===== SUPPLIED RECORDS =====

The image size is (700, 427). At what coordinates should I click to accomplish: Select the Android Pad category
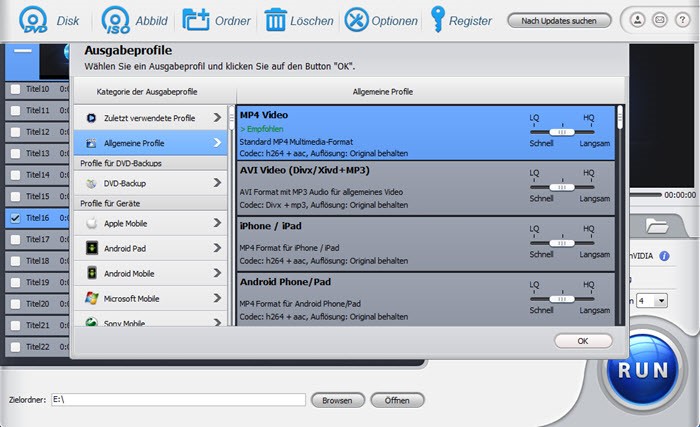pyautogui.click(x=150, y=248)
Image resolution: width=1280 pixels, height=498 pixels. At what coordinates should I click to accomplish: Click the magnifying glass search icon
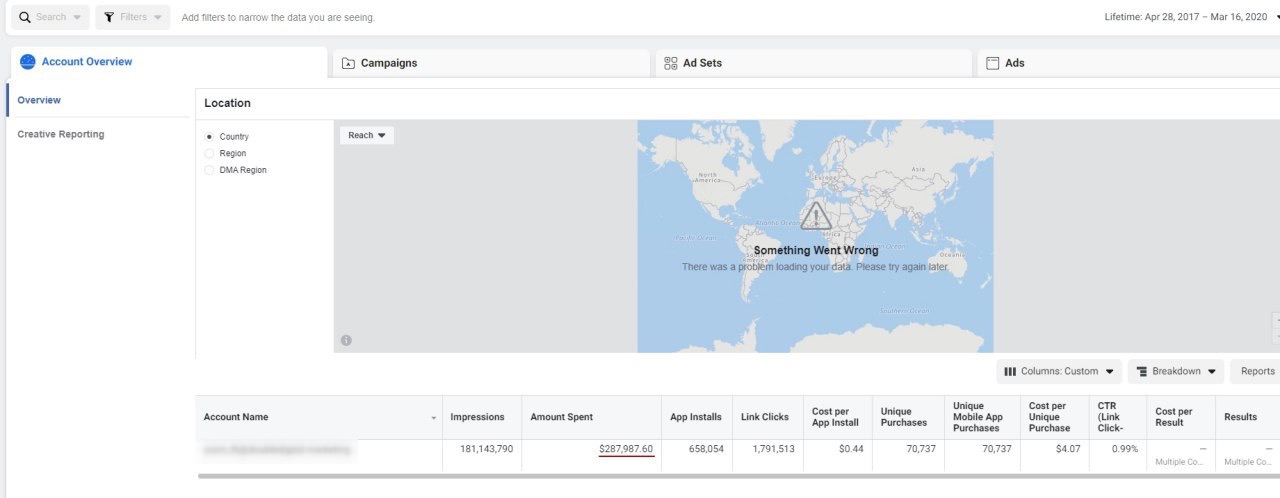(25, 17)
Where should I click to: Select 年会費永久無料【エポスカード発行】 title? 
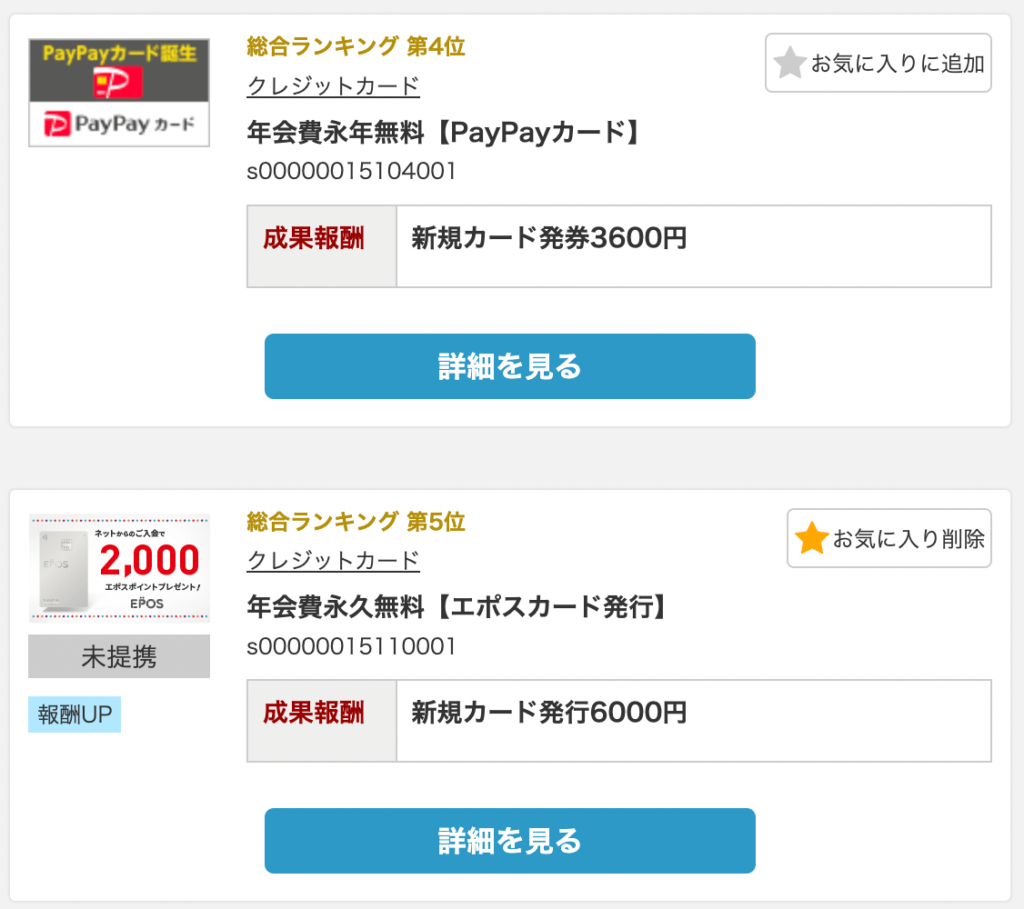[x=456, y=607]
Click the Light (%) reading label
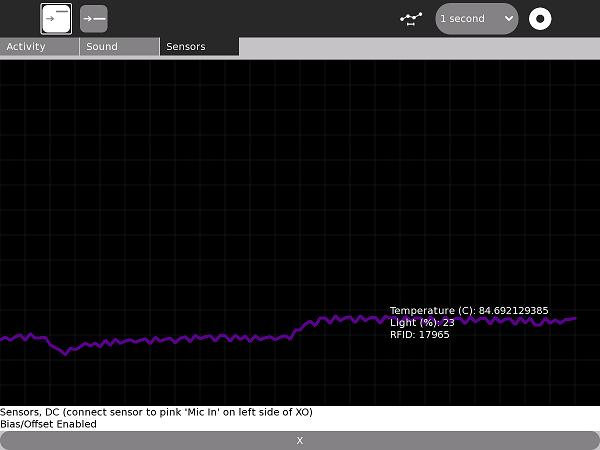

=====

* _WHAT THE EXERCISE ASKS_: All lines from the one containing "Image resolution: width=1280" through the final line of the entries above are to be copied exactly; the pictures are not.

* _EXERCISE RESPONSE_:
Image resolution: width=1280 pixels, height=498 pixels. At what coordinates should I click to accomplish: Click the magnifying glass search icon
(25, 17)
Where should I click to: Select 年会費永久無料【エポスカード発行】 title? 
[x=456, y=607]
Click the Light (%) reading label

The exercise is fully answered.